→ REQUIREMENT: From the records below, copy each line in which the string "Given" occurs.

Stored data
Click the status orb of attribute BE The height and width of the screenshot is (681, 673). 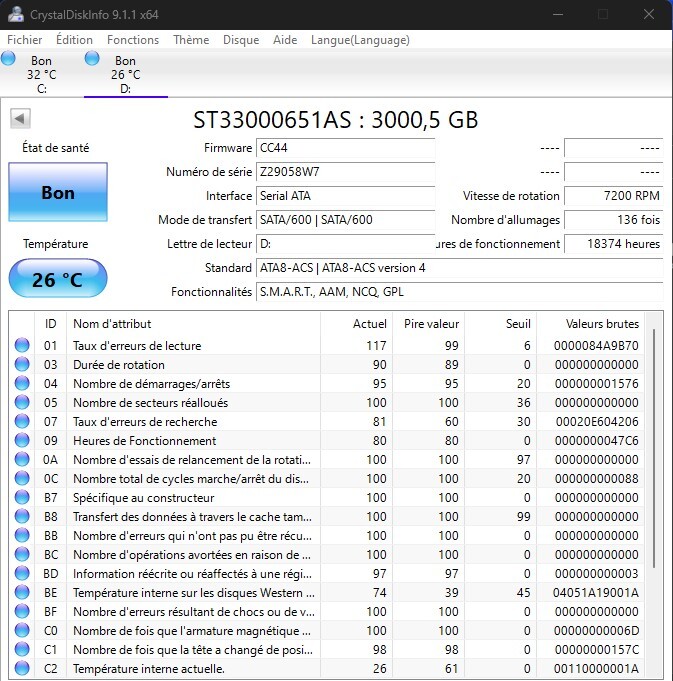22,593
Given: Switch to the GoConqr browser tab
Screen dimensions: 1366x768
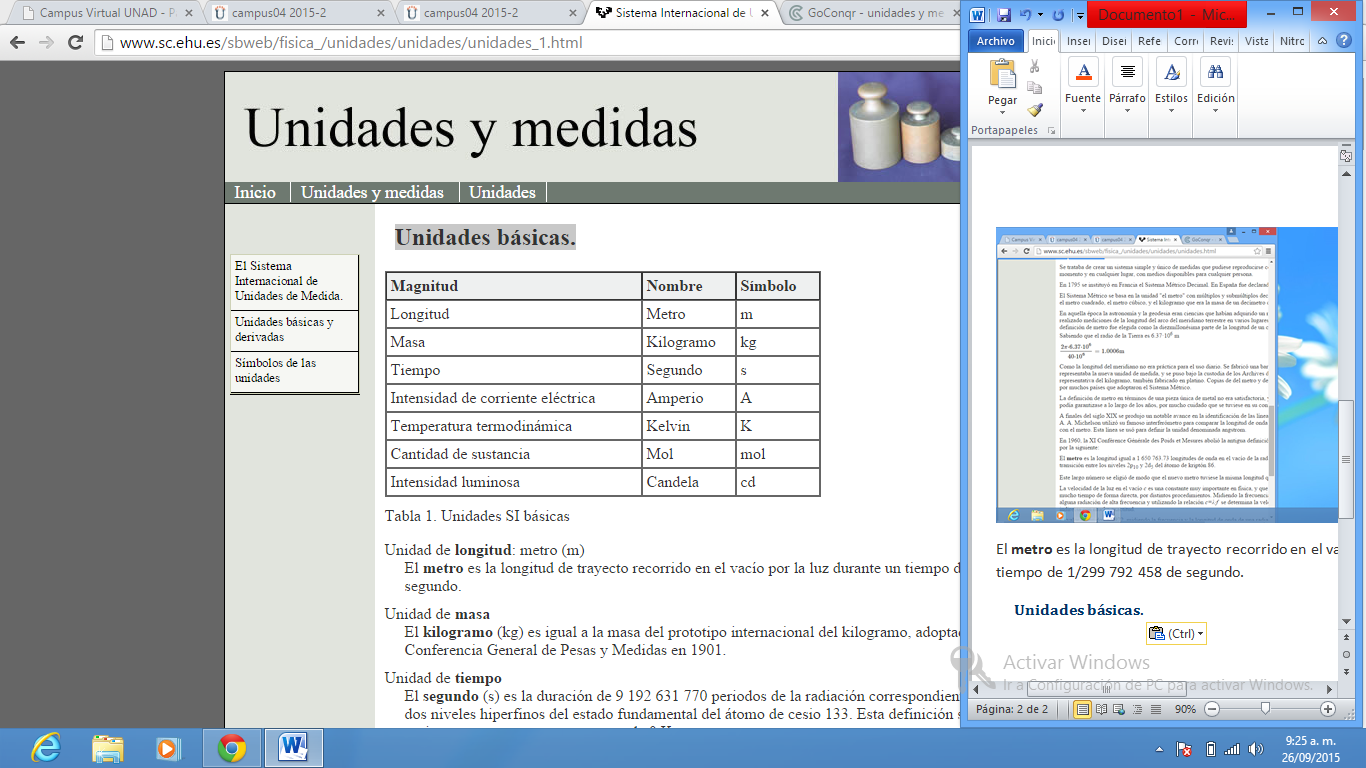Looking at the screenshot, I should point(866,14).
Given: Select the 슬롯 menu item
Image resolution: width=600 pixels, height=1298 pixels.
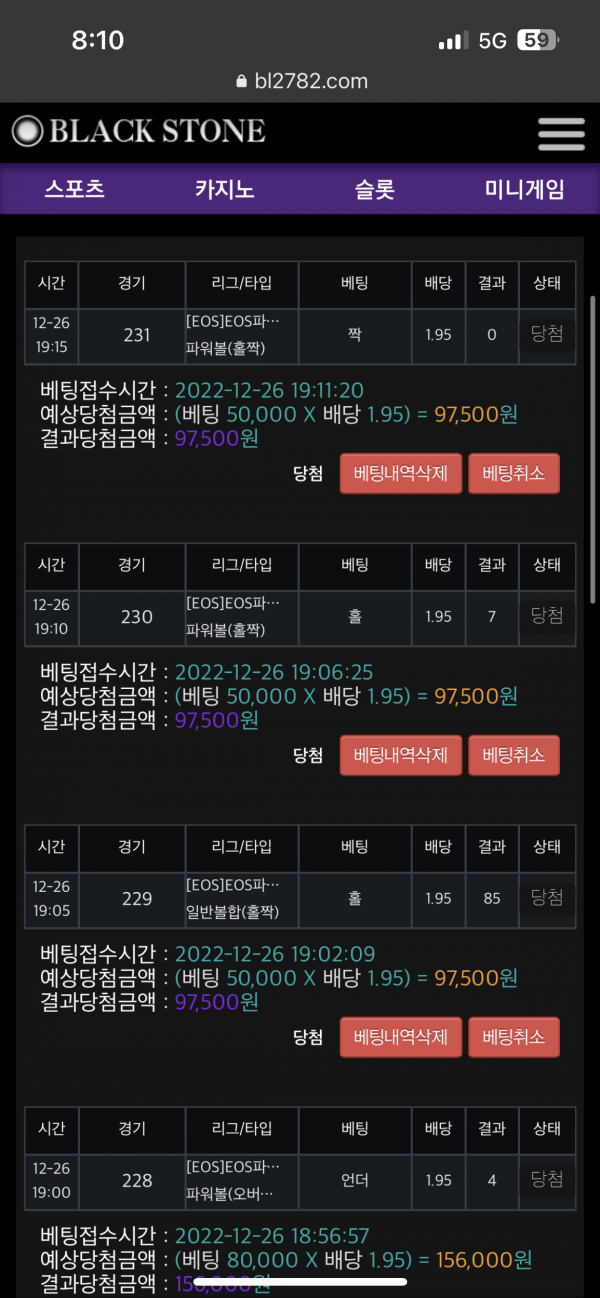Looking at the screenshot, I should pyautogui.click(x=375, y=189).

* * *

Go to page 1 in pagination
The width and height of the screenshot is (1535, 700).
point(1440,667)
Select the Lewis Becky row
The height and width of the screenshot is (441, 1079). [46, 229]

→ THE ANSWER:
Given: Switch to the GoConqr browser tab
Given: Select the 슬롯 menu item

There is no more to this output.